I immediately crossed the road, and he had no choice but to continue down the road thanks to traffic.
– The Train –
On the train from Yerevan to Batumi, it didn’t get much better. A group of young men from the army had bunks right by the bathroom and made me feel so uncomfortable that I was too scared to pee for the next few hours.
After coming out the bathroom the first time, cat calling followed as well as kissing noises. I eventually discovered another bathroom in the opposite direction that the staff used and avoided the other end of the train at all costs.
This last incident might seem minor, but with everything that happened before, it didn’t make me feel safe about going into an enclosed space with perverts lurking outside.
– What is wrong with men in the world? –
My initial reaction to all of this was: why me? What did I do to attract this negative attention? Is it simply because I am a foreign woman with blue hair and I’m asking for it?
The problem with this line of thinking is that it places the blame on me instead of the person responsible. Women and girls don’t get sexually harassed because of how they look or what they wear; it happens because 50% of the population doesn’t respect us.
Yet, people still say that rape culture doesn’t exist, and only women in oppressed countries need equality.

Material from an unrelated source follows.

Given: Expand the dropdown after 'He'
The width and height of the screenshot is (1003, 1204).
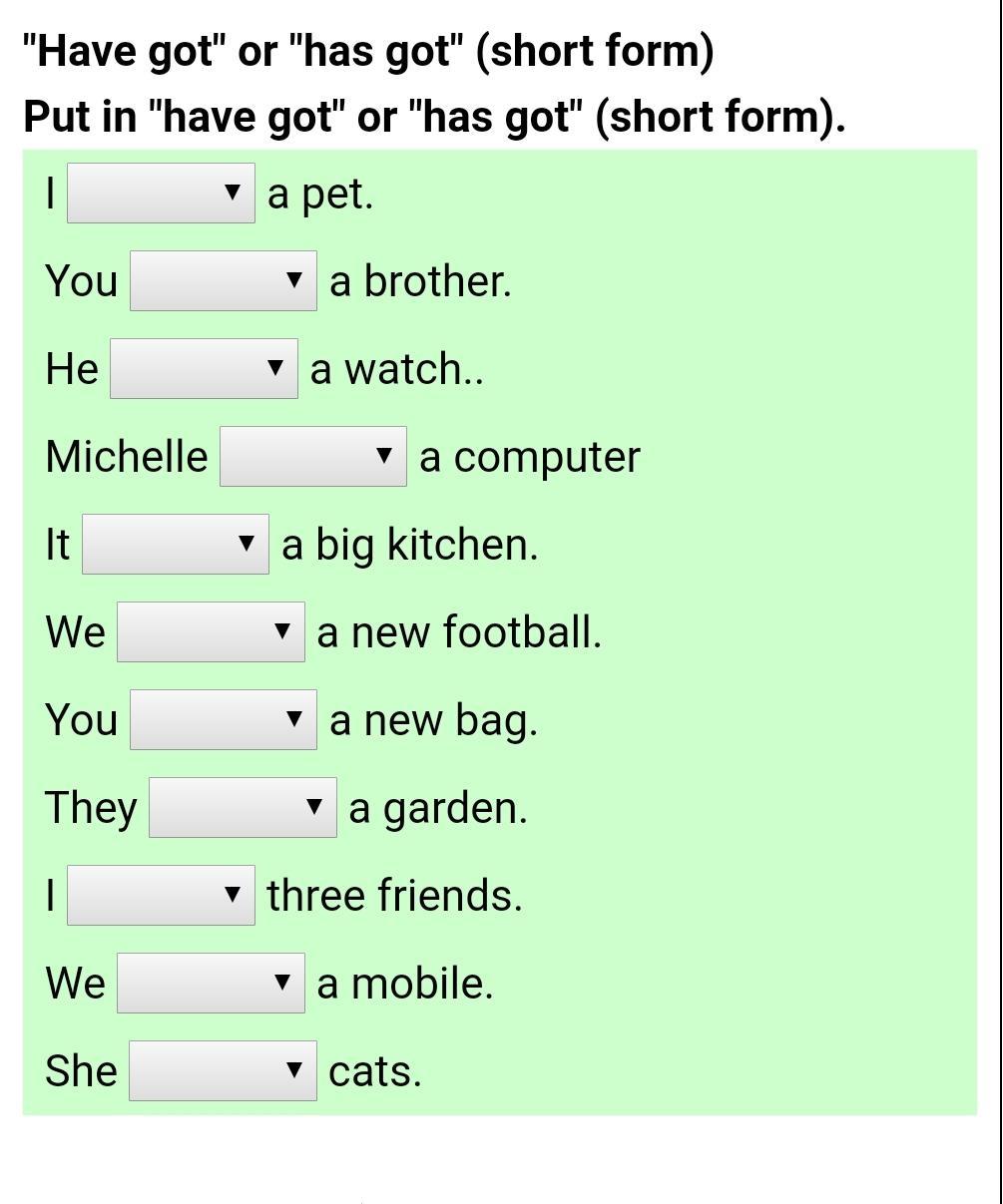Looking at the screenshot, I should pos(204,368).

Curiously, these opinions always come from those that have never been afraid of half the population.
If you’re thinking: “Gee, Lauren, you should invest in self-defense classes or pepper spray” that is not a solution. It’s not fair that I have to make sure I’m prepared in case someone feels like disrespecting me. No one tells men to attend “How Not To Be a Creep” and “Understanding Consent” classes when it is their behaviour terrorising women around the world.
And if you are a man reading this, it’s not about “not all men”, it’s about the fact that all women have been menaced by men at some point in their lives.
While incidents like these will never stop me from travelling, especially solo, it’s had an effect on me, and ironically, that’s why we travel. And while this post is not meant to discourage anyone from visiting Armenia, it is intended to start a conversation.
Sexual harassment solo female travellers experience is rarely discussed and should be used to create awareness and a discussion among both sexes, not scare us away from a destination.